I know that ProtonMail doesn’t claim to protect your IP address, but I don’t expect the average user to make that distinction.

This is another dumb article. Getting your service tested for vulnerabilities is good hygiene but it shouldn’t be used as marketing material to make users think your service is Fort Knox.

3 comments

> ProtonMail has a bad history of irresponsible sensationalism. It’s like constantly marketing yourself as the most private e-mail service “built by CERN scientists” but who will give information about you to authorities:

Well, conflating "security" with "following the law" seems odd. Do anyone realistically expect a legally incorporated company to not follow laws? They have to respond to lawful requests, otherwise there will be no business at all.

As long as they fight against unlawful requests, they are what they make out to be. If they're found to be spying on their users when it's not lawfully requested, then you have some bite in your argument. But otherwise, I'm not sure what you expect them to do.

By the way, they seem to be pretty upfront about how they collaborate with law enforcement, at least according to https://protonmail.com/law-enforcement Maybe it wasn't like that in 2021 when the article you linked was published?

In the end, if you rely on any single company for both your security and privacy, you're playing a loosing game. Not hiding your IP when signing up for something when you're planning to do illegal activities? Maybe time to reconsider your opsec strategy.

> Well, conflating "security" with "following the law" seems odd. Do anyone realistically expect a legally incorporated company to not follow laws?

I’m talking about privacy, not security.

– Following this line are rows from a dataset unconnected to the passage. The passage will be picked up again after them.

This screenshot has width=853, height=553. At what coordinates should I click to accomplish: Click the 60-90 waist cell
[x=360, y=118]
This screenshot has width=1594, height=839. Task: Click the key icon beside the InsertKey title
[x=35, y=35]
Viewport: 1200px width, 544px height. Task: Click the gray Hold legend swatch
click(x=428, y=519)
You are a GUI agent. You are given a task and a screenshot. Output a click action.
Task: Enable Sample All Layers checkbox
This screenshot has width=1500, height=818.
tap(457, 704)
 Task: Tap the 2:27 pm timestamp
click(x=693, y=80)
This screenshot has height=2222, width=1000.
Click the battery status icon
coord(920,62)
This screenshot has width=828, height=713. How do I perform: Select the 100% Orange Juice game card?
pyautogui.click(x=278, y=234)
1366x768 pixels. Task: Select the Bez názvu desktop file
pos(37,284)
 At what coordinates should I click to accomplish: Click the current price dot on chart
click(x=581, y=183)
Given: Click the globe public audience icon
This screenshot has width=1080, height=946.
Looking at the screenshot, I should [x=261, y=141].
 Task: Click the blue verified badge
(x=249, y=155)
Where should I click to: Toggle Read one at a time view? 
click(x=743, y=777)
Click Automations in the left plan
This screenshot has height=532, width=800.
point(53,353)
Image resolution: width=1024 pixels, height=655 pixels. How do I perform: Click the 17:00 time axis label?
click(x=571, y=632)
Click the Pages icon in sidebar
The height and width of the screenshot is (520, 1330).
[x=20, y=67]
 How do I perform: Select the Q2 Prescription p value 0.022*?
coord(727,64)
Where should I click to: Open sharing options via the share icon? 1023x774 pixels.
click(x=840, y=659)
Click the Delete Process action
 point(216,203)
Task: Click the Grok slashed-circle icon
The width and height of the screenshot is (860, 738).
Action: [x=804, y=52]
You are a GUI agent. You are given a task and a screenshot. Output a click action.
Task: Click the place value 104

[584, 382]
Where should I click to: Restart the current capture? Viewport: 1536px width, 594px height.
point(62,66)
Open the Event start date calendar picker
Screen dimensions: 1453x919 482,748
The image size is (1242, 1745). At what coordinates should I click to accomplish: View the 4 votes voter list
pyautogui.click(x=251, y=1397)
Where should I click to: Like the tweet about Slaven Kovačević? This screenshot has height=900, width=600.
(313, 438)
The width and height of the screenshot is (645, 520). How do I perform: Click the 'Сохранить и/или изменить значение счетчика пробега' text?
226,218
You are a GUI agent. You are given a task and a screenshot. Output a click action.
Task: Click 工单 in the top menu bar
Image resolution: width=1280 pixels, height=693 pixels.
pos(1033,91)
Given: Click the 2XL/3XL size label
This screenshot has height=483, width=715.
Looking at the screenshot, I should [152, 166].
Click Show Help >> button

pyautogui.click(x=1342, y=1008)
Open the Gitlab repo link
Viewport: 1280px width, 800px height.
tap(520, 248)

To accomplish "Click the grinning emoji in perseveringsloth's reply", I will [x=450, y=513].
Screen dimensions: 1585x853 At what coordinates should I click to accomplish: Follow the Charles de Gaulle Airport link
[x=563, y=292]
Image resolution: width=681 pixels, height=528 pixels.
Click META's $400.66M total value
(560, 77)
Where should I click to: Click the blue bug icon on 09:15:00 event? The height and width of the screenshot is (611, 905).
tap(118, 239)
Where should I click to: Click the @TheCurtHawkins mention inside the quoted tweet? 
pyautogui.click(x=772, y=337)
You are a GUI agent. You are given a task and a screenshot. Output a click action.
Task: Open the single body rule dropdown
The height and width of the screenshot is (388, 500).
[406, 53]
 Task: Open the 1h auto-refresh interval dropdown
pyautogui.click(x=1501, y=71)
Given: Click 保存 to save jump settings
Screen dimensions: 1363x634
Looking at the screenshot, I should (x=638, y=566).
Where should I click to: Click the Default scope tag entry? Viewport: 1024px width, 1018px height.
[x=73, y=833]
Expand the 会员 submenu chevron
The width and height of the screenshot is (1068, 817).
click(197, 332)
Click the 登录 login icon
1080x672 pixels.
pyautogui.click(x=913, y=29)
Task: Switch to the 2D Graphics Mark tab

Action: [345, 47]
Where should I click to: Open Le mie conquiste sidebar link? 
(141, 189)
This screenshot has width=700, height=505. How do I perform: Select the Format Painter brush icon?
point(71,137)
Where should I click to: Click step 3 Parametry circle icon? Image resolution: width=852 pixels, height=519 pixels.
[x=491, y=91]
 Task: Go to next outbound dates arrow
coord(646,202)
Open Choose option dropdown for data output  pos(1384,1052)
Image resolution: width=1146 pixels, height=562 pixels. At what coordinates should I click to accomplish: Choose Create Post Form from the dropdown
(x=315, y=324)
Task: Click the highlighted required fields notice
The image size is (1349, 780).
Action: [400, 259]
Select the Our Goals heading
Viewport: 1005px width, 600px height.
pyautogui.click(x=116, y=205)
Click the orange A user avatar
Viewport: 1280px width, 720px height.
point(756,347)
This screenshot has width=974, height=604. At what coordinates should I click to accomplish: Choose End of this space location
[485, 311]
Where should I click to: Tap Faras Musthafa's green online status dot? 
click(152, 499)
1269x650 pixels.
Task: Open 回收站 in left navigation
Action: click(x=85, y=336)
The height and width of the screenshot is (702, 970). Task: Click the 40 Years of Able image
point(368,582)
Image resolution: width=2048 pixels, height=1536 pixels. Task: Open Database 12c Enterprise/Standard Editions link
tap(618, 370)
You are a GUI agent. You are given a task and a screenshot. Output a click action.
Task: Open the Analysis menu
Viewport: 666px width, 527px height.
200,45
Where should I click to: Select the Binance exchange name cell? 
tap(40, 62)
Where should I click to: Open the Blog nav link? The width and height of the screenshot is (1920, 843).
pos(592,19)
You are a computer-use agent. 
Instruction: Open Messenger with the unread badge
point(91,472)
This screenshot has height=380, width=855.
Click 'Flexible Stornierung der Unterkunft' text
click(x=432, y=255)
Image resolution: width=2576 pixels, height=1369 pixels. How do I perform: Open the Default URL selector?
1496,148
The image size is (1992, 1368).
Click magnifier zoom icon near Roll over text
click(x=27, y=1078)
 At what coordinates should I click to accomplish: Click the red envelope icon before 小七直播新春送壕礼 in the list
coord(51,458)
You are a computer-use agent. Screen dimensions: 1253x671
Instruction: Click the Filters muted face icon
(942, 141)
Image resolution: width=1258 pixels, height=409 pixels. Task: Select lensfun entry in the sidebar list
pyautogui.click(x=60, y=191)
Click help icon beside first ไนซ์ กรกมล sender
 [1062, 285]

And again, this has nothing to do with their official policies listed on their website, but rather their tendency to market themselves as “a super private e-mail provider built by CERN scientists.”

I think for many use cases (e.g., political activism) most peoples intuitive idea of privacy does not align at all with what ProtonMail actually provides.

> In the end, if you rely on any single company for both your security and privacy, you're playing a loosing game. Not hiding your IP when signing up for something when you're planning to do illegal activities? Maybe time to reconsider your opsec strategy.

Totally agree. But again, this is less about getting the average individual to rethink their op sec strategies, and more or less about ProtonMails proclivity to market themselves as an organization that solves these opsec problems for you.

This article is yet another example.

Yeah, ProtonMail generally proclaims itself to be for privacy as well, but I think that's because of their focus on security, not anything else.

And this blogpost is strictly about security, not about privacy, so it seems maybe your comment was generally about ProtonMail, not specifically about this blogpost.

But yeah I agree, their marketing is a bit problematic, but I'm not sure you can blame them. They do have laws to adhere to, they do make it clear that if you are breaking the law and their receive lawful requests from authorities, they do have to comply, implicitly telling people to cover their tracks if they need to.

If you want protection from bad laws, vote for people who don't make bad laws to start with.
I'm so tired of this argument. It doesn't work. Nobody volunteers to willingly and knowingly sacrifice their privacy. Politicians do this even after promising the opposite.
And I'm so tired of people just voting straight down the party line. That's why nothing works.
That's not the point I'm arguing, that's something else entirely. The two are not binary opposites.
This is so smart, I wish someone would have thought about this a long time ago!

Joking aside - making good privacy laws is not an easy task. “privacy” is not even easy to define, much less create fair laws around what will likely be an imperfect definition.

I agree with the sensationalism but it's a for-profit company after all. They definitely do more than the average email provider but it's certainly not the Tor equivalent of E-Mail.